* Given passage
* * * * * * *

The Machinist is a 2004 psychological thriller film directed by Brad Anderson and written by Scott Kosar. It stars Christian Bale as the title character, a machinist struggling with paranoia, and delusion after being unable to sleep for an entire year. Jennifer Jason Leigh, Aitana Sánchez-Gijón, John Sharian, and Michael Ironside appear in supporting roles.

The film drew attention due to Bale's commitment, having lost  in preparation for his role. Upon release, The Machinist was well received by critics, with praise for Bale's performance, and grossed $8.2 million on a $5 million budget. In later years it has gained a cult status.

Plot
Trevor Reznik is a machinist whose insomnia has led to him becoming emaciated. His appearance and behavior keep his coworkers away, and they eventually turn against him when he is involved in an accident, which causes his coworker, Miller, to lose his left arm. Trevor, who was distracted by an unfamiliar coworker named Ivan, is blamed for the accident. No one at the factory knows of Ivan and there are no records of him. Trevor seems to find comfort in the arms of Stevie, a prostitute with genuine affection for him, and with Maria, a waitress at an airport diner he frequents. He is haunted by brief flashes of recurring imagery, and things such as his car cigarette lighter take on a menacing air. A mysterious series of post-it notes appear on his refrigerator, depicting a game of hangman.

* * * * * * *

* Data section

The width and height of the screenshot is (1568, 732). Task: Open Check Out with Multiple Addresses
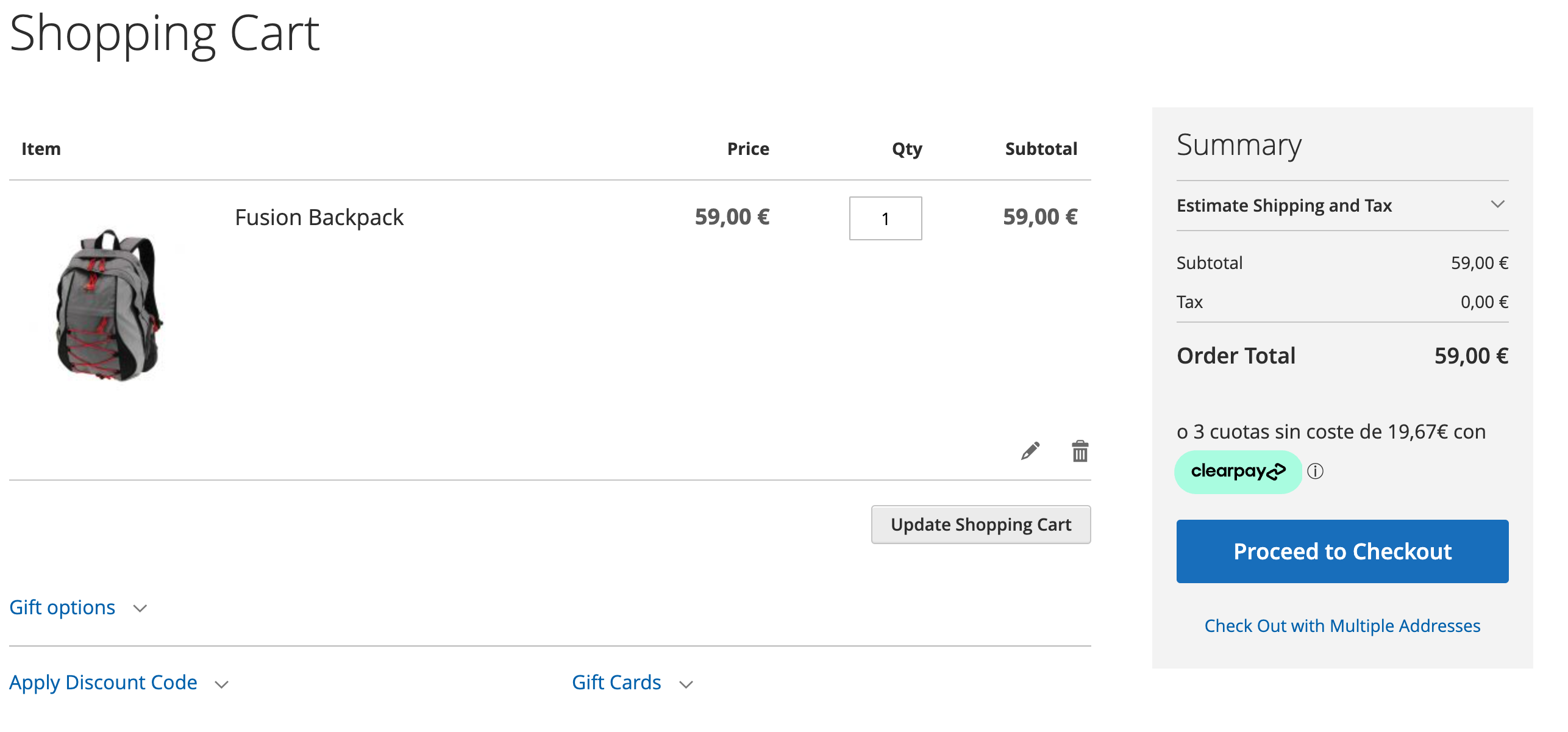tap(1342, 626)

* * * * * * *

* The task
Return the part of the passage on The Machinist from "The Machinist is" up to and including "in supporting roles.", copied word for word.

* Reply
The Machinist is a 2004 psychological thriller film directed by Brad Anderson and written by Scott Kosar. It stars Christian Bale as the title character, a machinist struggling with paranoia, and delusion after being unable to sleep for an entire year. Jennifer Jason Leigh, Aitana Sánchez-Gijón, John Sharian, and Michael Ironside appear in supporting roles.